No doubt about it – there are major people, process, and technology challenges with moving from multichannel to omnichannel. That is not trivial, so it requires a real focus and commitment. First, there has to be company-wide endorsement and buy-in, including removing channel-specific goals which only motivate marketers to keep customers in their own swim lane. Start by defining what omnichannel means to you – what does a customer-centric experience, over time, really look like? Some of your most loyal customers are already showing you – listen to them, watch their behaviors, see where your own well-intentioned channel marketing is getting in the way. Remove those barriers to success. If not, then you will end up with a lot of motion, but little progress.
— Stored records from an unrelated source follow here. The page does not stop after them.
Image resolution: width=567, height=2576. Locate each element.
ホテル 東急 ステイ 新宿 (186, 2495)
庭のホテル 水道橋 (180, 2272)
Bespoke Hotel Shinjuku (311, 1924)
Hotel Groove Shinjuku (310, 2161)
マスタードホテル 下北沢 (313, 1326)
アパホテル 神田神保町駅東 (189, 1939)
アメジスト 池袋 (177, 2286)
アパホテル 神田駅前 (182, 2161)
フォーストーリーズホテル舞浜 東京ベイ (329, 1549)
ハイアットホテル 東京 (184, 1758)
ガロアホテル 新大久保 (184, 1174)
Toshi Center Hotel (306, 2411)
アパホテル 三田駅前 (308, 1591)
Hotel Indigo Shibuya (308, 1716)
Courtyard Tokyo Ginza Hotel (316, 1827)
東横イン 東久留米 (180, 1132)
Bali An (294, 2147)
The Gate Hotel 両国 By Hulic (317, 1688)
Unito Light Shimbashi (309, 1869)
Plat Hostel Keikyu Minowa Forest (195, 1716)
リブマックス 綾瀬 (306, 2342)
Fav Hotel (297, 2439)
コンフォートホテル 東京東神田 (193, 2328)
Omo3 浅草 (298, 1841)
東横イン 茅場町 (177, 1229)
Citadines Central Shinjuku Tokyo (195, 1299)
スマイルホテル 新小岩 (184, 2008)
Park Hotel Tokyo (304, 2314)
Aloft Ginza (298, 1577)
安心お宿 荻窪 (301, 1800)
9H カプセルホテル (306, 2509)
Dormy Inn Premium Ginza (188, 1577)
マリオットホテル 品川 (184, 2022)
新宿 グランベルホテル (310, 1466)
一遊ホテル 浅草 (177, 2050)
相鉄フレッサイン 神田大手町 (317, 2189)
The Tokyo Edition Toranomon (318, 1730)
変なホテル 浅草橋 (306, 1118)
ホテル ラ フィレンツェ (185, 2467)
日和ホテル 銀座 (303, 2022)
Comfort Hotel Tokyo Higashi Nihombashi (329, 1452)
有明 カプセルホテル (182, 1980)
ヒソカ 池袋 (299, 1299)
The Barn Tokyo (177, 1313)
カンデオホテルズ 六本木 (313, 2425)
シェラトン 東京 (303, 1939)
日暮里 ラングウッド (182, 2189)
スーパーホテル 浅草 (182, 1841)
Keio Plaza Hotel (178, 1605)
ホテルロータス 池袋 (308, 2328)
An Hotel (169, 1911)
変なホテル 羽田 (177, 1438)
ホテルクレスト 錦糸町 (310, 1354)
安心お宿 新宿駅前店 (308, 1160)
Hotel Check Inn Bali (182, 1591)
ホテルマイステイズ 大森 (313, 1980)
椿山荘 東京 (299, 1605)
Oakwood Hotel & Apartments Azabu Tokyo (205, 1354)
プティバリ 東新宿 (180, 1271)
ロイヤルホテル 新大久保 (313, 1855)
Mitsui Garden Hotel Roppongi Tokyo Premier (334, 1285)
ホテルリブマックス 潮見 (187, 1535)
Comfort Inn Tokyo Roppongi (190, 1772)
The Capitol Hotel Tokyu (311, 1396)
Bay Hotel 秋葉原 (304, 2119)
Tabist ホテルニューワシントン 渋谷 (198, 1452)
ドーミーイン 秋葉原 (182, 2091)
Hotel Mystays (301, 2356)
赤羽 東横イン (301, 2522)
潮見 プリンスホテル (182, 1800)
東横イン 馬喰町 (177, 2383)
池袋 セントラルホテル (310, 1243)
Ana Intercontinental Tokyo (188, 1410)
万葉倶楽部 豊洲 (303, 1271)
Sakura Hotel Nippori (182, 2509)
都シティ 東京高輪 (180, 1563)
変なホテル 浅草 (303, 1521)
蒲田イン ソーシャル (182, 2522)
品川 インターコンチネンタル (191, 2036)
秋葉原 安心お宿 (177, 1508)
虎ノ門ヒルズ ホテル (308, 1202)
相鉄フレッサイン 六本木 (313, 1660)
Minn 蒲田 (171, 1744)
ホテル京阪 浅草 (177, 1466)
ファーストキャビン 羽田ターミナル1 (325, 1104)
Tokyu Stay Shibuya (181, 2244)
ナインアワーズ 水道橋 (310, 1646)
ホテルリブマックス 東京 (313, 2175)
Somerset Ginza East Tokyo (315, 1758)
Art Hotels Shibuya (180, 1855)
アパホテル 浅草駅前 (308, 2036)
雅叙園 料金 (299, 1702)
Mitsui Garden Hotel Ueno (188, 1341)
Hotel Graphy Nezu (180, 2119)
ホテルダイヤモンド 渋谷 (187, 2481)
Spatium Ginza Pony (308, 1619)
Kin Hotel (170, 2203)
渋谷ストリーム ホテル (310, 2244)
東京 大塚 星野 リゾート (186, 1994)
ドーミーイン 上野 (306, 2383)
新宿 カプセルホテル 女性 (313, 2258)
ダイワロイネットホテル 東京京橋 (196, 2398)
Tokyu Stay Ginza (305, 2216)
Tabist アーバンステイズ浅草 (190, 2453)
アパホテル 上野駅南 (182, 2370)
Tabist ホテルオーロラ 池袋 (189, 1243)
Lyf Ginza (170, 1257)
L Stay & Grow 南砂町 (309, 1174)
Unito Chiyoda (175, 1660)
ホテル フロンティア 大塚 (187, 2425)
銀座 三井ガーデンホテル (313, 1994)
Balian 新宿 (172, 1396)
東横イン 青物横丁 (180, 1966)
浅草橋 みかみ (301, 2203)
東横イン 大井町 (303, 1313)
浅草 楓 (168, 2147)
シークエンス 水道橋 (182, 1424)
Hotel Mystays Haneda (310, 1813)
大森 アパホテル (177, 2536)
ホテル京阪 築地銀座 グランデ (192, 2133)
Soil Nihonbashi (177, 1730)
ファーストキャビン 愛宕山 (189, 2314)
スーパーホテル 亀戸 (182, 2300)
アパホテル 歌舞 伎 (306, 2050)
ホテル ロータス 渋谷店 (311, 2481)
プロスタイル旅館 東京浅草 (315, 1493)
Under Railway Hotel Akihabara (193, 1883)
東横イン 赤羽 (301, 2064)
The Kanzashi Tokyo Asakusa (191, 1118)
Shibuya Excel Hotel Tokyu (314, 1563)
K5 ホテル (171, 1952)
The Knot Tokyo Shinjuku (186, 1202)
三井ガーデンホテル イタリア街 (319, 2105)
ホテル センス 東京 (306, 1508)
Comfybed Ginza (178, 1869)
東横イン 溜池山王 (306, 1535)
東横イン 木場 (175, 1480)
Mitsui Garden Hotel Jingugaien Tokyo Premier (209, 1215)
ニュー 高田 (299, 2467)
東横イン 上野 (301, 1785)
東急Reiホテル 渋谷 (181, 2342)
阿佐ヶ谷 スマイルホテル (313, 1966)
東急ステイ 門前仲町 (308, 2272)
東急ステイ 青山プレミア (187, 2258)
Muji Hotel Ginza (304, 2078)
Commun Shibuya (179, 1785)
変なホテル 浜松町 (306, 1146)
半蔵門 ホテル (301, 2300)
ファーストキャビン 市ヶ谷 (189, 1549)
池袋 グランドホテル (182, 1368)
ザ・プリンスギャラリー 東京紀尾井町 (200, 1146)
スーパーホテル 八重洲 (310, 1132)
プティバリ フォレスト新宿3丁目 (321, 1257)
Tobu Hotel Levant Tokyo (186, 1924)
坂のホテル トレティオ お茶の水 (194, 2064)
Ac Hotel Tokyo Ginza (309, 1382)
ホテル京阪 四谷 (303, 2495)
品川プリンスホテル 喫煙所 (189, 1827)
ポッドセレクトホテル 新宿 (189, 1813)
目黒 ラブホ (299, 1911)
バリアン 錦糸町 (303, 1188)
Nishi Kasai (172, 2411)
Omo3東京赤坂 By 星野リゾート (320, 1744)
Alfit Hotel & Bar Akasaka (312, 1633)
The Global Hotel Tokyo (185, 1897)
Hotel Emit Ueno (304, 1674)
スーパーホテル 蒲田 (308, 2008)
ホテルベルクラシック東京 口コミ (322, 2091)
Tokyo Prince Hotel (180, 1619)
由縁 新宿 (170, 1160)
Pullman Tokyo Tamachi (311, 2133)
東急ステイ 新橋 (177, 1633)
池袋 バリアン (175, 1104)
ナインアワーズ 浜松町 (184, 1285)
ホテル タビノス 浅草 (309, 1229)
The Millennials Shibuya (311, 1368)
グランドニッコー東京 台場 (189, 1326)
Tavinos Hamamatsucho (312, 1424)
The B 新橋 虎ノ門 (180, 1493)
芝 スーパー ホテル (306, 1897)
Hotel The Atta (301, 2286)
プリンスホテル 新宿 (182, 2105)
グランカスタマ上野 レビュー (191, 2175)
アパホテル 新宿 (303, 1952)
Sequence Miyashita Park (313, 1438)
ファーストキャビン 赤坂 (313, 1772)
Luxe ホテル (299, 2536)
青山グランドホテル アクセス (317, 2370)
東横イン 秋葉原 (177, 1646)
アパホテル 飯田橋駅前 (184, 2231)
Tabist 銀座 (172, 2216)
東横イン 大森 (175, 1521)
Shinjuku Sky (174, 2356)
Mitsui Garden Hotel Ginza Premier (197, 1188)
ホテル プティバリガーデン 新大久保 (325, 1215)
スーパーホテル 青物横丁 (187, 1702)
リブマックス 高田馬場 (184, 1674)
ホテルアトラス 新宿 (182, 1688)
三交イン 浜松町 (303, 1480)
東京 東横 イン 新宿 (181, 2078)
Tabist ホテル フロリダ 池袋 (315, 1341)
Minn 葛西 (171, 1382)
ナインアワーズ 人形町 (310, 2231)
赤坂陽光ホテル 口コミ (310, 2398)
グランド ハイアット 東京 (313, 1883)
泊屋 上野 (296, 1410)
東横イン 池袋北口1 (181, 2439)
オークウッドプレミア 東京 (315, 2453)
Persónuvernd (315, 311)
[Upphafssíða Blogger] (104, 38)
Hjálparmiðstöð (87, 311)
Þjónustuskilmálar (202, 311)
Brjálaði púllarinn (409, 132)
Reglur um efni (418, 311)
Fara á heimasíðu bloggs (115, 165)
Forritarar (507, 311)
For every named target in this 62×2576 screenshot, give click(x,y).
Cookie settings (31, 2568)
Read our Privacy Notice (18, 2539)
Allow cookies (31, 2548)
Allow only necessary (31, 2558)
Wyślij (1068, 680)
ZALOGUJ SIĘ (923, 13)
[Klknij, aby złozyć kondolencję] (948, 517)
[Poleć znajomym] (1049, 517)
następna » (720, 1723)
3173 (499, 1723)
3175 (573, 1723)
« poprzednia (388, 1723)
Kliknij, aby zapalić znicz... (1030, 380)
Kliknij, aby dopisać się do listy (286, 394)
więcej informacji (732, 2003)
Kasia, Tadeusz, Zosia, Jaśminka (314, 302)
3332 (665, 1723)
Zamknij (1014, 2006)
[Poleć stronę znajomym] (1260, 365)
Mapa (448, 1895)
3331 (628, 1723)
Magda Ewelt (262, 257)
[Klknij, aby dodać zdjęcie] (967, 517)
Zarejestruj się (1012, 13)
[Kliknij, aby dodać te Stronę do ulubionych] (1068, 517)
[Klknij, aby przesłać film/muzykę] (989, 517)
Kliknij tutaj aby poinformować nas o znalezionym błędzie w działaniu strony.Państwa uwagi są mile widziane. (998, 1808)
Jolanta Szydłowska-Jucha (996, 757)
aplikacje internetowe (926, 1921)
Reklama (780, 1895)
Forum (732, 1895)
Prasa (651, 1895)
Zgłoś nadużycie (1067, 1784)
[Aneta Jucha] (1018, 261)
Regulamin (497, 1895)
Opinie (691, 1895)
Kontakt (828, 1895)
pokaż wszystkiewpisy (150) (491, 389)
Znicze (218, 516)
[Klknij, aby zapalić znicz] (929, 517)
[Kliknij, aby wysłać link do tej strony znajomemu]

There are ways to bring your marketing more into the customer-centric omnichannel approach without boiling the ocean. Try these four:

  1. Be more aware of how customers are interacting with your brands, owned, paid, and earned media, and customer service centers today. Are there simple opportunities to listen more strategically and respond to customer input and interaction? Focus on the channels where you have the most control – search, display, email, customer support – and slowly work your way over to a more holistic strategy. Tackle one set of synergies at a time. Typically, digital channels like mobile and email have high synergy, but so do display and direct mail and email. The right combination will be unique to your business.
  2. Get serious about attribution for all of your channels. Without it, omnichannel strategies will always overemphasize the last touch. I’ve written about the power of fractional attribution here before.
  3. Start with mobile. It is the common denominator for nearly every customer contact – and is increasingly these “lean in” experiences that both introduce consumers to a brand or offer, and engage them in loyalty activities.
  4. Think about interactions, not journeys. Customers may already be interacting with your brand across channels, and most likely they are not doing it in a linear, neat, and streamlined way. Branded interactions are more like “shared experiences” than they are a step-by-step process. Map out those customer interactions – they will be best outlined by circles and matrixes, not straight lines.

We’ve known for years that marketers are no longer in charge of customer connections, but we are in charge of the opportunities we create for branded engagement. A highly integrated campaign to put the same message in every channel at the same time might demonstrate your technical prowess, but it may annoy people and not be an enjoyable customer experience.

Marketers must move to a more customer-centric approach in order to stay in the game. What are you doing to move your organization in this direction? What data points do you think are good indicators that your customers are engaging without roadblocks set up by siloed marketing campaigns?